Au fil des mois, la sérénité qui régnait autour de la Transition et de la volonté des autorités de s’en tenir à l’échéance initiale fait place à l’inquiétude, de plus en plus exprimée par les Maliens. La raison ? L’absence totale de perspectives réelles sur les nombreux défis qui se posent à la Transition.

La Transition, dans la compréhension de bon nombre de Maliens, est loin de connaître son plein régime. A moins d’un an de sa fin, aucun signe concret n’est à mettre sous la dent, s’agissant de la satisfaction des mesures qu’elle a elle-même initiées, à son début, marquant ce qu’on a appelé la refondation du Mali.

Le tableau est aujourd’hui franchement noir : en témoigne la dernière trouvaille du Premier  ministre, intitulée Comité stratégique sur les réformes politiques et institutionnelles, mis en place par le chef du gouvernement, et mis sous sa responsabilité directe. Six mois après le démarrage de la transition, qu’il s’agisse du ministère de l’Administration territoriale celui des Réformes, l’illustration de la faillite institutionnelle est caractéristique de la création d’un tel comité, apparaissant, en tout état de cause comme une déviance vis-à-vis des ministériels sectoriels, chargés de ces questions stratégiques,  qui ont eu du mal à bien articuler le processus en cours.

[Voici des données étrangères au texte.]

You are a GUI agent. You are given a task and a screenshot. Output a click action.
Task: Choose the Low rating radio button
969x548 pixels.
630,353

Le fait de ramener à son seul profil les compétences dédiées à ces deux ministères n’est rien d’autre que la manifestation d’une certaine impuissance gouvernementale à conduire plus efficacement les mesures annoncées.

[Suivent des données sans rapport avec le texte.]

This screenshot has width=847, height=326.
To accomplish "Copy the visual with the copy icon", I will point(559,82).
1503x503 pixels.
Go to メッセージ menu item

Pareil pour le rejet d’un organe unique de gestion des élections, une demande forte des acteurs nationaux.  Là-dessus, la controverse est toujours vive et entière. Tandis que le Premier ministre, lors de la présentation de son PAG, soutient que cet outil, quoique indispensable pour la transparence des élections, ne peut pas être disponible, à l’état actuel des choses, les partis politiques et acteurs de la société civile, eux, soutiennent mordicus sa mise en place.

Pour le chef du gouvernement, il n’y a aucun moyen pour cela, car le temps imparti à la transition ne permet pas l’opérationnalité de ladite structure. Pour les acteurs nationaux, point d’avancée sur la raison d’être de la Transition tant que cet organe unique de gestion n’est pas mis en place, garantissant, en tout point de vue, la transparence et la crédibilité des futures échéances politiques. Il est donc clair qu’entre les deux bords, il y a hiatus. Une cacophonie qui est synonyme de rupture d’approche entre les deux camps.

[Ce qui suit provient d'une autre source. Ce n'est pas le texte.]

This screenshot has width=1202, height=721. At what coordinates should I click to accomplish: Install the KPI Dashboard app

L’autre facteur de tension : le manque d’inclusivité de la Transition. Sous ce vocable, les partis politiques, une grande proportion des acteurs de la société civile,  dénoncent le fait qu’ils sont, en tant qu’acteurs nationaux privilégies, totalement exclus des initiatives de la transition, laquelle leur est littéralement fermée.

On voit alors mal comment le processus des réformes, qui a certainement accusé un retard fou, peut véritablement prendre corps, dans le laps de temps pour la Transition, sans l’implication réelle et pleine de ces acteurs nationaux. De plus en plus, tel un cri du cœur, les différents acteurs nationaux, s’estimant exclus de la marche de la Transition, élèvent la voix, en exigeant une plus grande ouverture politique.

Pendant ce temps, en dépit d’un ciel assez brumeux autour de la Transition, le temps, qui n’est plus l’allié de cette transition, file à grands pas et ne laisse apparemment qu’une marge de manœuvre aussi réduite que compromise pour la transition de conduire tranquillement le processus en cours.

C’est donc pour tous ces écueils, prévisibles sur le terrain, sur lesquels la Transition a montré très peu d’efficacité pour les régler, au plus vite, qu’aujourd’hui, à moins d’un an sonné de la fin de la Transition, beaucoup de nos citoyens estiment que le challenge sur le respect du délai requis, sur lequel la crédibilité de cette période transitoire se mesurera, est d’ores et déjà compromis, devenant du coup un pari difficile à gagner.

Sauf à être plus inventives et plus entreprenantes, en initiant des mesures rigoureuses et radicales, allant dans le sens de la refondation du pays ; et cela, en alliant ouverture politique et performance intrinsèque, les autorités de la transition, pendant le laps de temps qui leur est compté, auront du mal à respecter l’échéance prévue des 18 mois.